Content starts

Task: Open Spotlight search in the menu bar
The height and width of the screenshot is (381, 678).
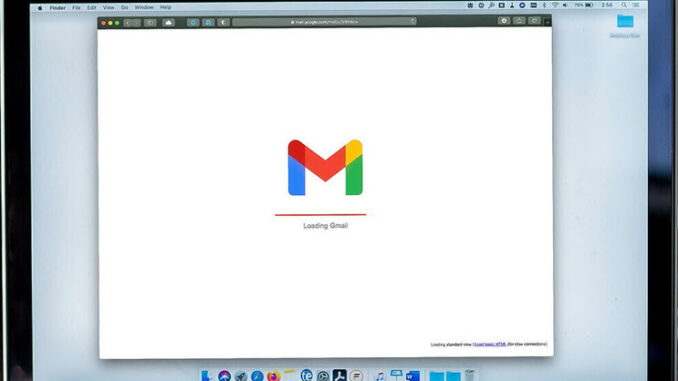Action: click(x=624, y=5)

Content ends
Content starts

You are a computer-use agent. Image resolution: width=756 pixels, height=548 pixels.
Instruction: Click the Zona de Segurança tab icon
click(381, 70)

Content ends
Content starts

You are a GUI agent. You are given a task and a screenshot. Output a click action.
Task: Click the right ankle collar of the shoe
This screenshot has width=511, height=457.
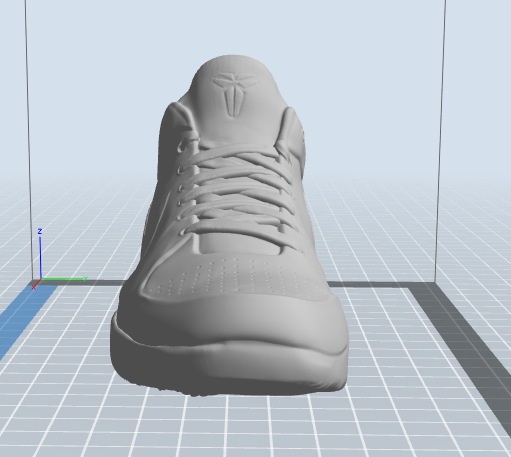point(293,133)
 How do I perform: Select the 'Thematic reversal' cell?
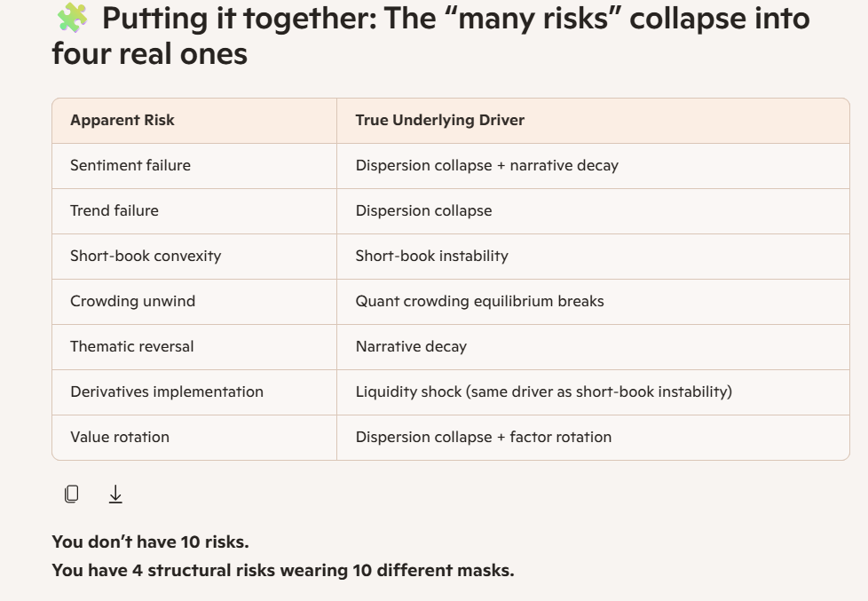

Content ends

• **Description of the task**
Look above for the line with "You are a GUI" and the line with "How do I perform: Select", then copy them and all lines in between exactly as written, and only those, without any pictures.

• **Exercise output**
You are a GUI agent. You are given a task and a screenshot. Output a click action.
Task: Click the right ankle collar of the shoe
This screenshot has width=511, height=457.
point(293,133)
 How do I perform: Select the 'Thematic reversal' cell?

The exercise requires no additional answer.